Empowering Communities, Advocating Solutions
Campaigns:

CCE IN THE NEWS

Source: WIVB Buffalo

After microbead ban, officials advise on how to dispose of microbead products

BY BRITTNI SMALLWOOD
NEWS 4 REPORTER

Posted: September 12, 2015
Originally Published: September 11, 2015

BUFFALO, N.Y. (WIVB) – When you go to the store, it’s common to find toothpaste, soaps, or exfoliators with microbeads.

Now that Erie County has banned stores from selling products containing them, many people are asking, “What’s the best way to dispose of them at home?”

“If you have purchased one of these products the best thing that we would encourage people to do would be to mail them back to the manufacturer. You can also include a letter and let them know you’re not going to purchase these products anymore, because of the damage it does to our environment,” Brian Smith, the Associate Executive Producer at Citizens Campaign for the Environment.

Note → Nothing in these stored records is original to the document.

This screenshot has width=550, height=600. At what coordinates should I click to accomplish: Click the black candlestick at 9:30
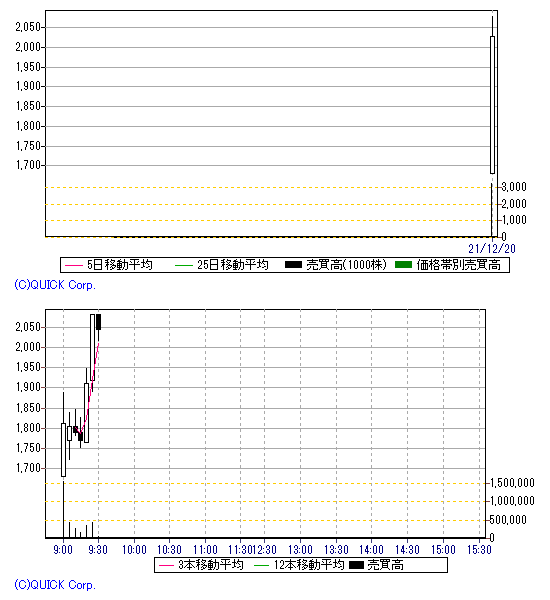pos(98,322)
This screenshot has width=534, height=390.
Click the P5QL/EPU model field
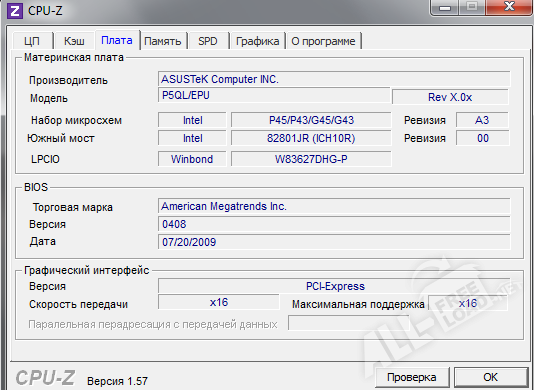click(x=274, y=95)
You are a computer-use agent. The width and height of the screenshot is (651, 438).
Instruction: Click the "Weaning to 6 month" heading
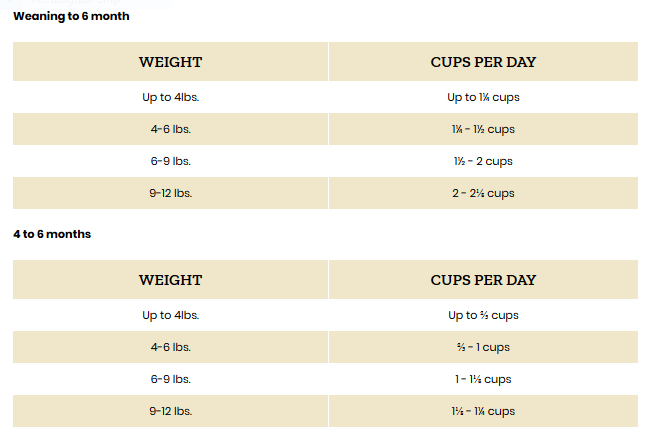[71, 17]
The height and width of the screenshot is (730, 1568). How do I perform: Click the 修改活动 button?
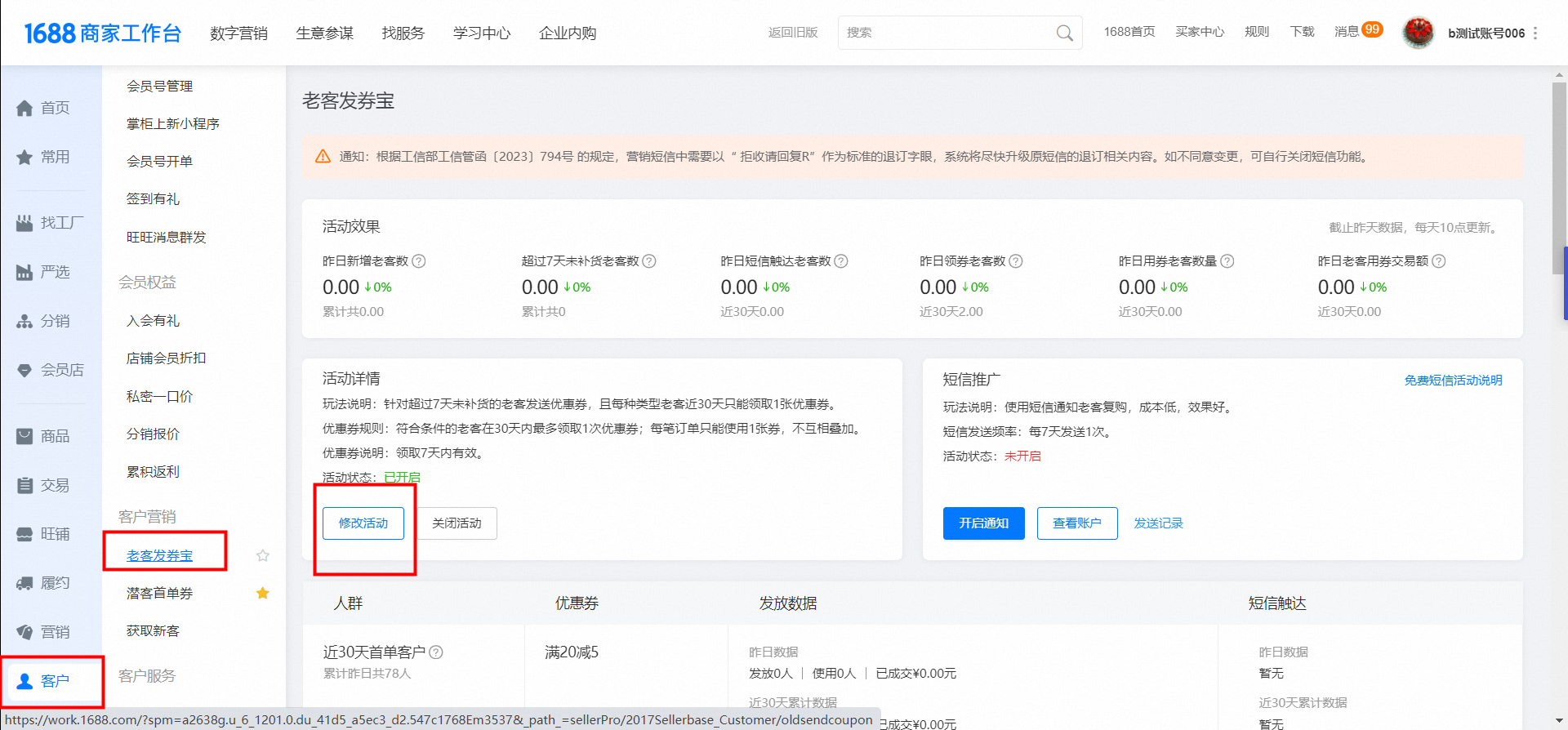[363, 523]
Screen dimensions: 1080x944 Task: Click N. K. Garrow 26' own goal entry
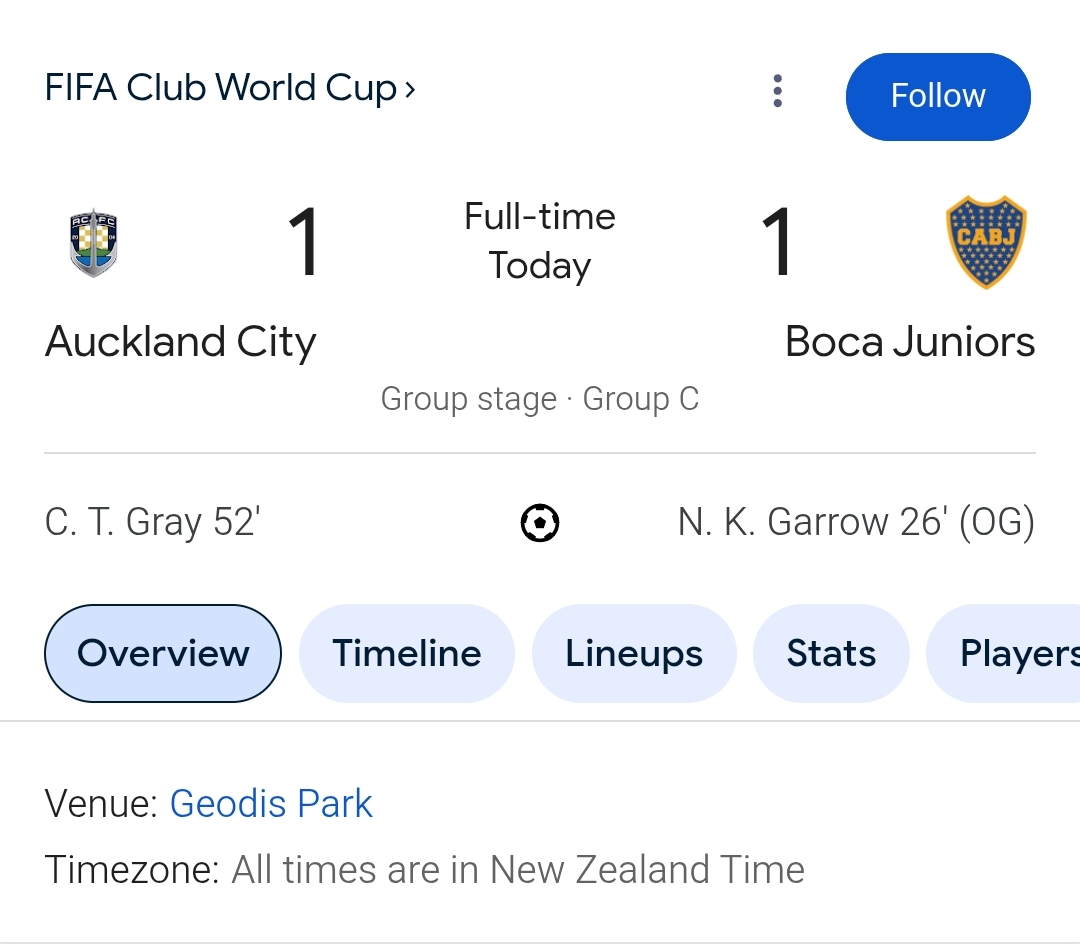(856, 522)
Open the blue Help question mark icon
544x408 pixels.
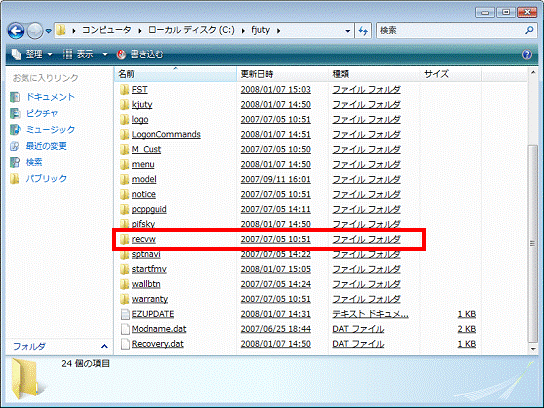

Environmentalists also suggest that you throw the product in the garbage so it goes to a landfill, which is better than it ending up in the waterways.

“It’s not the most ideal situation, but the most ideal situation is not buying them in the first place. But if you’re going to have to get rid of them, it’s better not to dump them down the drain again. Putting them in the garbage is the next best solution,” Smith said.


Microbeads are tiny plastic particles, less than a millimeter thick. They’re too small to be filtered out in wastewater treatment plants and end up in the water system and ultimately the food chain.

Erie County Legislators say this new law protects our waterways and acts as an example for the state, which has refused to take up the issue for two years.

“We’re situated right on Lake Erie, where a lot of the research indicated the beads were ubiquitous in our waterways. By Erie County eliminating tons of plastic microbeads going down the drain, there’s going to be a real direct benefit to the health of the Great Lakes,” Smith said.

Now that Erie County has banned the sale of products with microbeads, Chautauqua, Cattaraugus, and Niagara counties are considering bans as well.